Economía empática

El crecimiento económico insuficiente

Los analistas del sector privado nos dieron una advertencia importante en materia económica durante estos días: recortaron su pronóstico de crecimiento económico para 2014, ya que pasaron de 2.47 por ciento a 2.30 por ciento, según el resultado de la Encuesta sobre las expectativas de los especialistas en economía del sector privado, correspondiente a octubre de 2014, que realiza el Banco de México. Pero más allá del problema del crecimiento moderado e insuficiente —que podríamos catalogar como endémico en el caso mexicano—, la voz de los analistas señala a la inseguridad pública como el principal obstáculo para lograr que la economía repunte.

De acuerdo a los datos de la encuesta, el 26 por ciento de los analistas considera que la inseguridad pública es el principal problema para lograr un crecimiento del Producto Interno Bruto (PIB), en tanto el 16 por ciento señala a la debilidad del mercado interno, y el 13 por ciento señala a la política fiscal como el factor que podría incidir negativamente. Además, la inestabilidad financiera del mercado internacional y la debilidad del mercado externo se consideran como potenciales frenos e inciden en el recorte de las expectativas.

Los especialistas del sector privado también prevén un recorte para 2015, ya que de un repunte estimado de 3.83 por ciento se pasó a 3.72 por ciento. En otras palabras, las metas para la economía se están reduciendo y ello implica que no se podrá salir —al menos próximamente— de un escenario harto conocido: el crecimiento será insuficiente para atender las necesidades que aquejan al país.

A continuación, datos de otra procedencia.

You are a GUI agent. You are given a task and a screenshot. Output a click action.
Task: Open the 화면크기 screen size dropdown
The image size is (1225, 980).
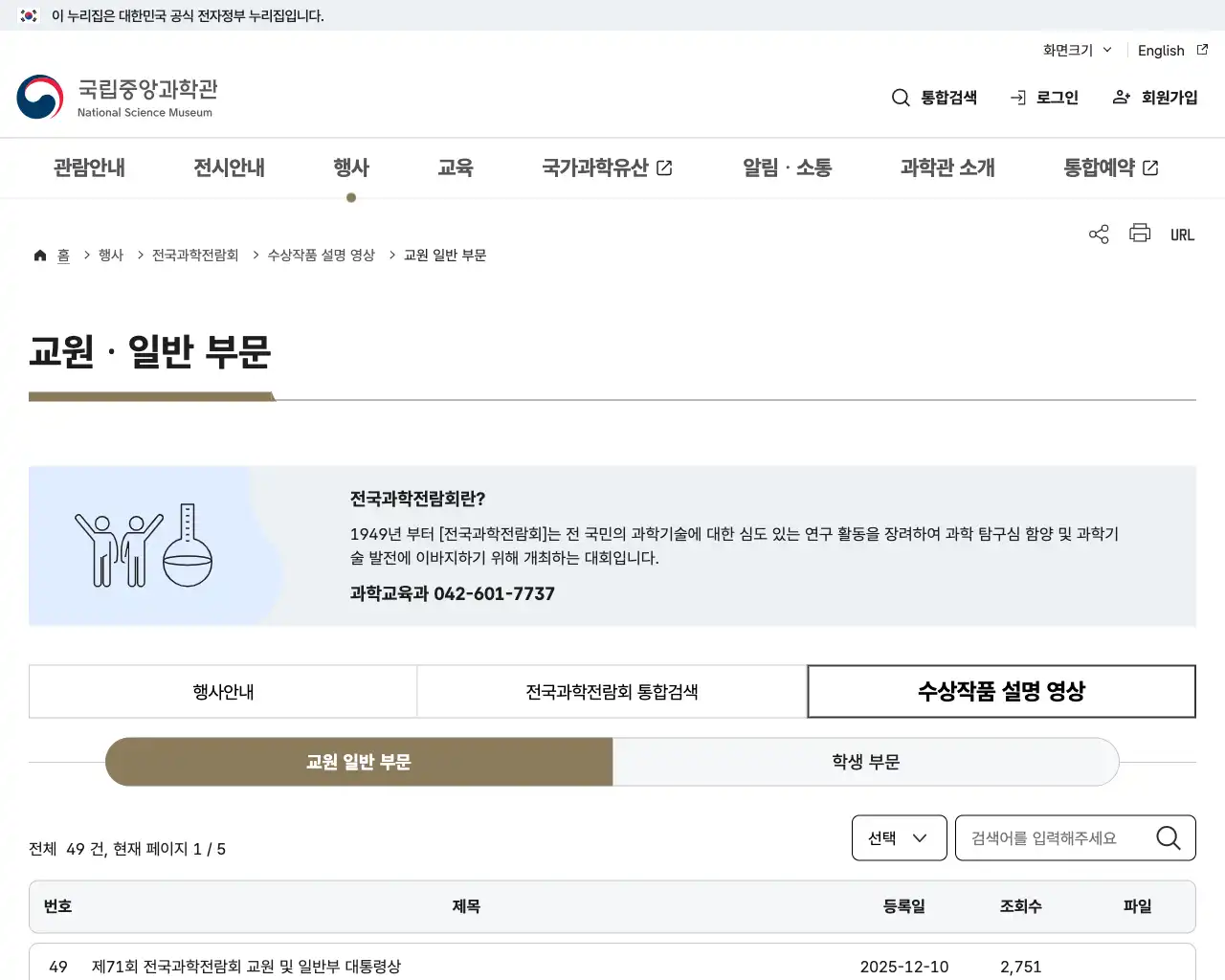click(1076, 50)
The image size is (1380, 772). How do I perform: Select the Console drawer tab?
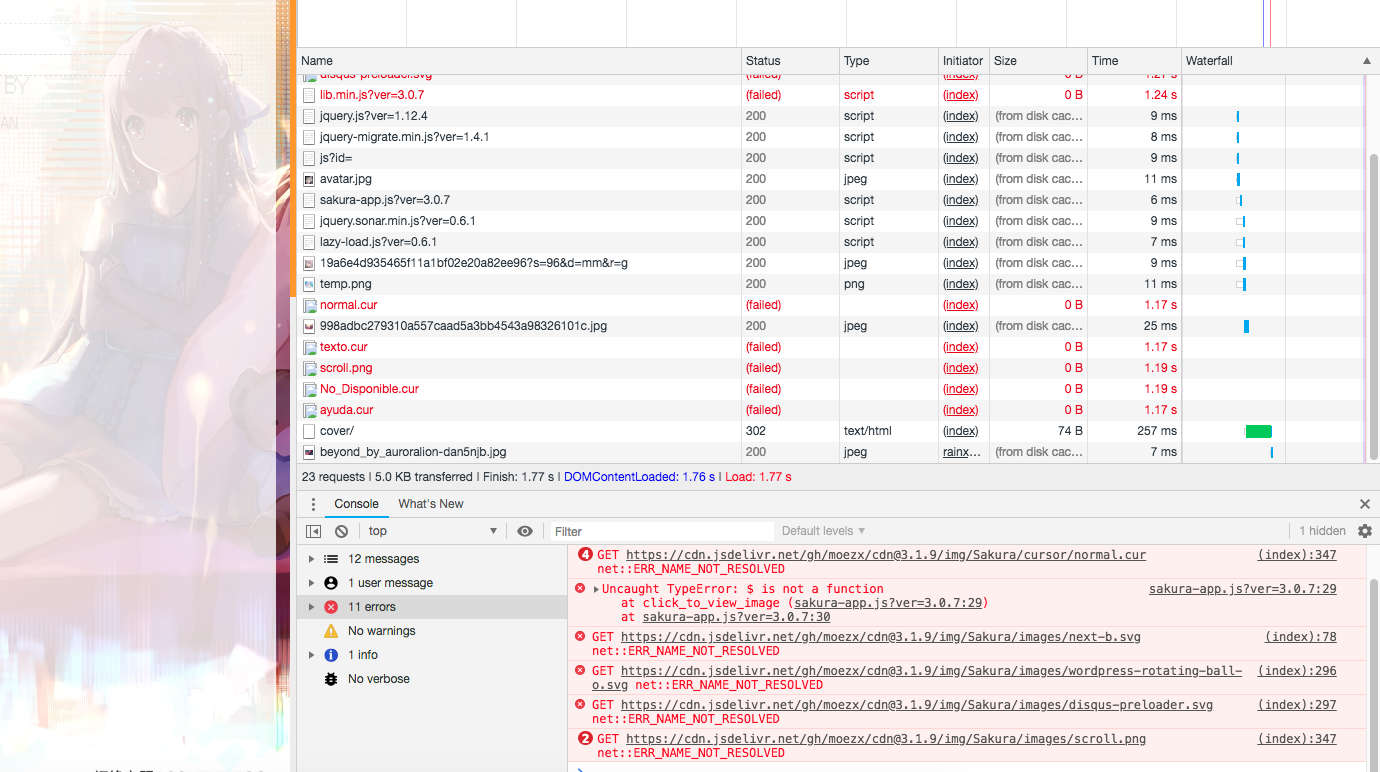coord(356,504)
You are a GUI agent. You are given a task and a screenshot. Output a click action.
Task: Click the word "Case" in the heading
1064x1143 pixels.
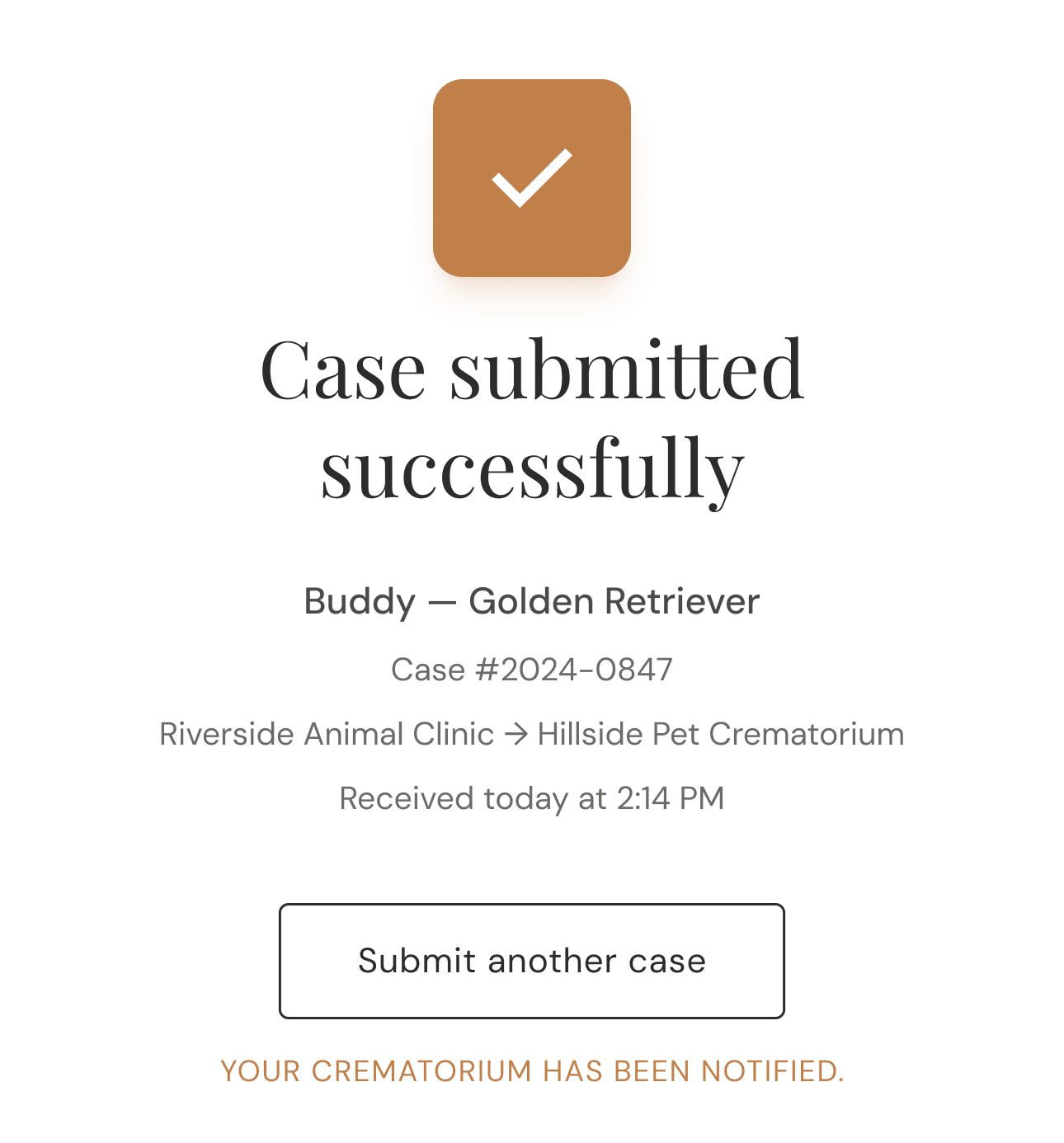tap(343, 370)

Desde 1980 a 2013 el incremento promedio del PIB ha sido de 2.4 por ciento, una tasa pobre que tiene directa relación con los problemas de la pobreza que afecta a cerca de la mitad de la población, así como la falta de empleos, las oportunidades perdidas y los bajos salarios. El repunte debería ser de por lo menos el doble, en forma sostenida, para atender las carencias.

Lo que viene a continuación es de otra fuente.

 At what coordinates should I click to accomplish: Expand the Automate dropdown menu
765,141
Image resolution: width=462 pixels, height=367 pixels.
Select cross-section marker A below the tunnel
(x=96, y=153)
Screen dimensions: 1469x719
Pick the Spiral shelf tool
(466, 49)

La recuperación económica sigue siendo excesivamente lenta. Tras la caída de 2009, cuando se produjo una contracción de 6.5 por ciento del PIB, el repunte ha sido limitado y no ha llegado a los sectores más necesitados, lo cual puede verse con una simple revisión de las tasas de desempleo o los niveles de pobreza. Y todo esto se agrava debido a que una mejoría general en la economía no equivale a equidad distributiva, es decir que la riqueza generada tiende a concentrarse en pocas manos y no a distribuirse en forma homogénea ni a llegar a quienes más lo necesitan.

Además de crecer, se requiere de mayor justicia a la hora de distribuir y de generar oportunidades. Solucionar el problema de inseguridad pública que causa un profundo dolor en la sociedad es una urgencia, así como hay que recuperar la economía de la gente, con sus empleos, sus oportunidades y sus esperanzas. Hay que apostar más allá del crecimiento: por las actividades que generan equidad distributiva y empleos. Hay que invertir más en la gente, en lo social —fundamentalmente educación y salud—, para lograr oportunidades que este pobre crecimiento no promete.